In a high-profile and long-running antitrust case, Analysis Group was retained by the defense on behalf of major banks accused in a multidistrict litigation (MDL) of engaging in a horizonal price-fixing conspiracy to suppress the US Dollar London Interbank Offer Rate (LIBOR), an interest-rate benchmark. The plaintiffs – a certified class of investors who purchased LIBOR-based financial instruments during the relevant period and numerous opt-out plaintiffs – claimed that the defendants conspired to suppress (reduce) LIBOR, resulting in financial harm, including through lower interest rates on plaintiffs’ investments.
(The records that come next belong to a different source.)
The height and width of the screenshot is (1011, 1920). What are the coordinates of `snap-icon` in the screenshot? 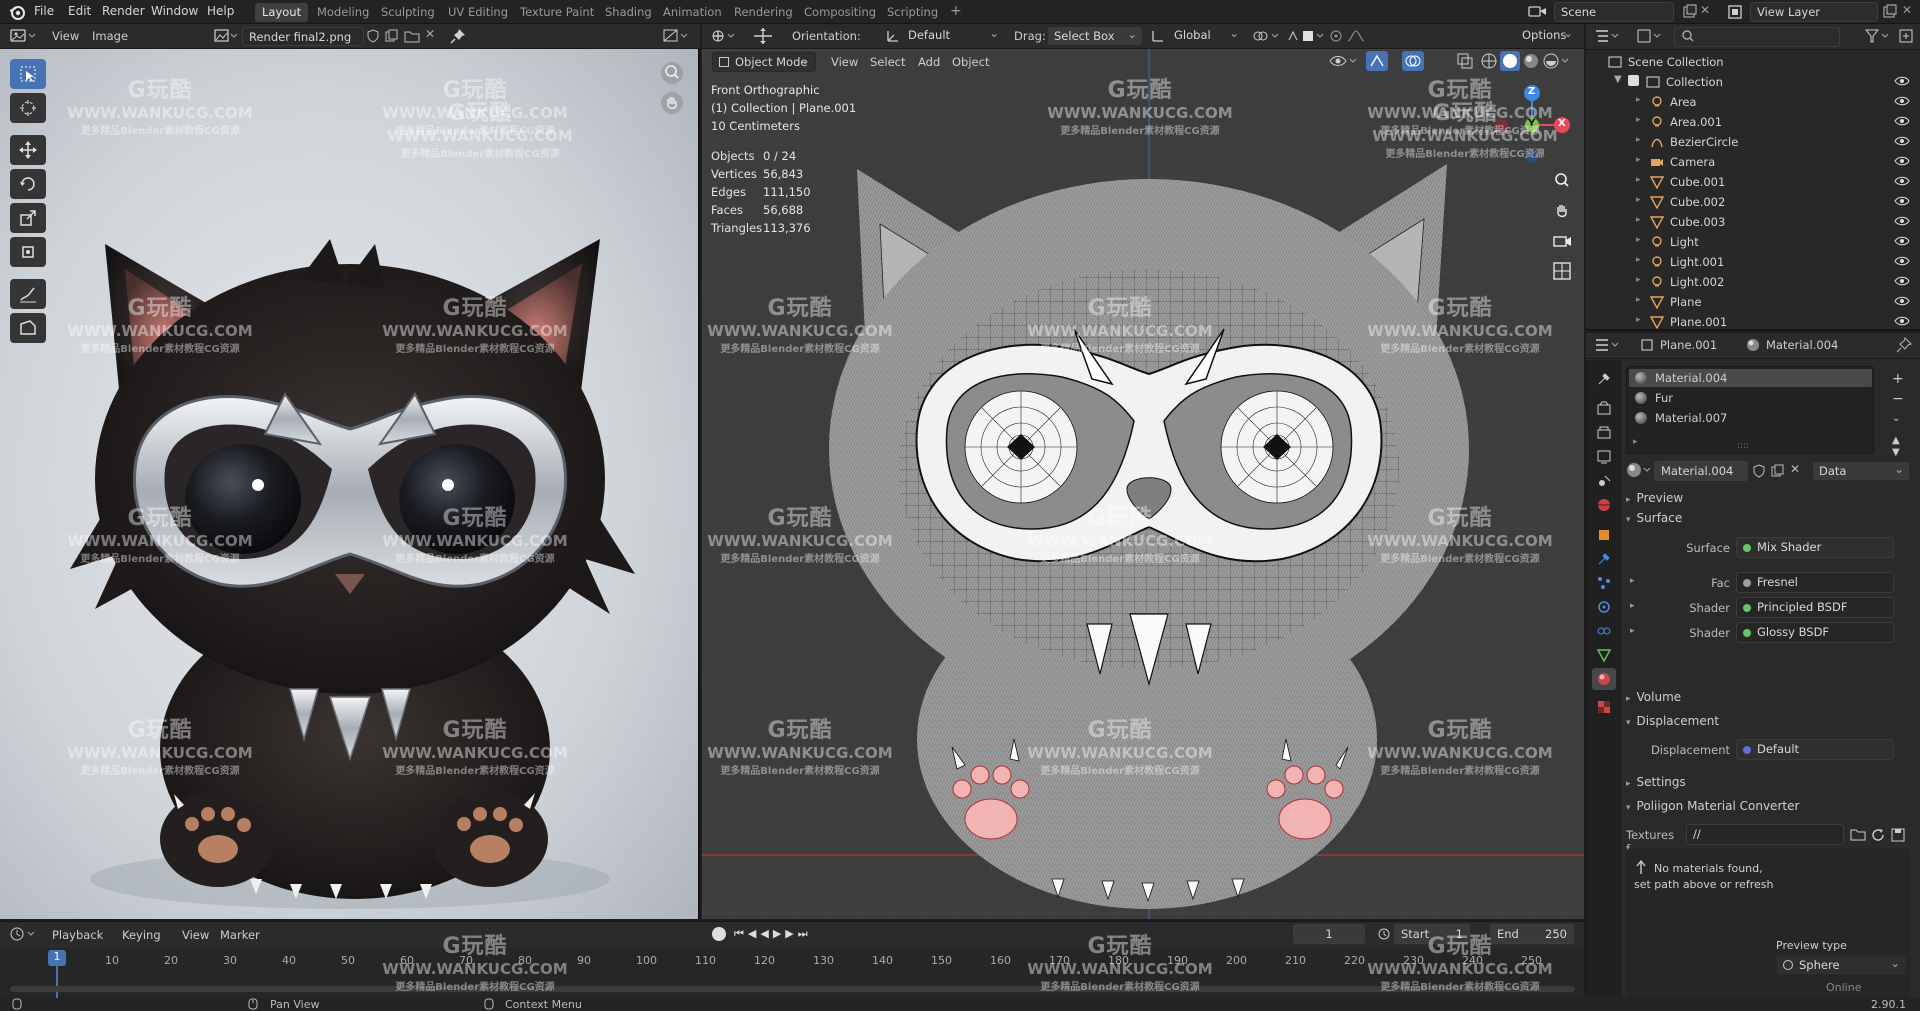 It's located at (1306, 36).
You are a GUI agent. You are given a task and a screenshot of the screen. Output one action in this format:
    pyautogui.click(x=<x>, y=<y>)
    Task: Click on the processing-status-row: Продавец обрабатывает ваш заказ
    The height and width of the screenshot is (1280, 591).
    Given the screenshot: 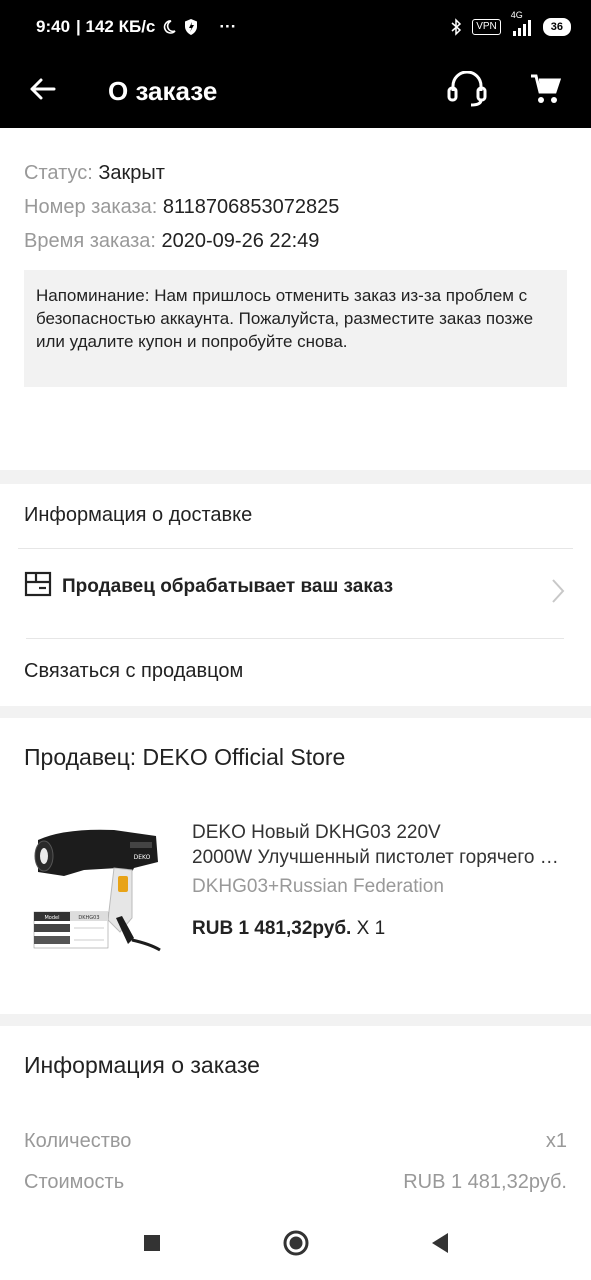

An Analysis Group team supported the work of Professor R. Glenn Hubbard who filed multiple expert reports and provided deposition testimony both on class certification issues and to rebut the analysis of the plaintiffs’ experts’ calculation of what LIBOR would have been in a “but-for” world without the defendants’ alleged conduct. Touching on an issue critical to the plaintiffs’ claim that the defendants had suppressed LIBOR, Professor Hubbard identified flaws in the plaintiffs’ experts’ economic models, including the use of an inappropriate benchmark rate to model the but-for world and the failure to appropriately consider the global financial crisis as an alternative explanation for why LIBOR diverged from that benchmark rate during the at-issue period. 

A judge in the US District Court for the Southern District of New York rejected all the plaintiffs’ claims, excluded the testimony of some of the plaintiffs’ experts, and granted the defendants’ motions to decertify the class of individual plaintiff investors and for summary judgment. The judge found that, due to the plaintiffs’ failure to establish a reliable estimate of but-for LIBOR, they “cannot establish that they suffered an injury as a result of defendants’ conduct.” Repeatedly referencing Professor Hubbard’s rebuttal critiques of the plaintiffs’ economic models, the judge rejected the plaintiffs’ allegations as “economically senseless.” In granting summary judgment, she concluded, “Having found that plaintiffs failed to proffer evidence sufficient to raise a triable issue of fact as to conspiracy and suppression, all of plaintiffs’ claims fail.”

Professor Hubbard was supported by an Analysis Group team led by Managing Principals Michael Beauregard and Marissa Ginn and Vice Presidents Alix Duhaime-Ross, Michal Popiel, Ludmila Rovba, and Andrew Stichman.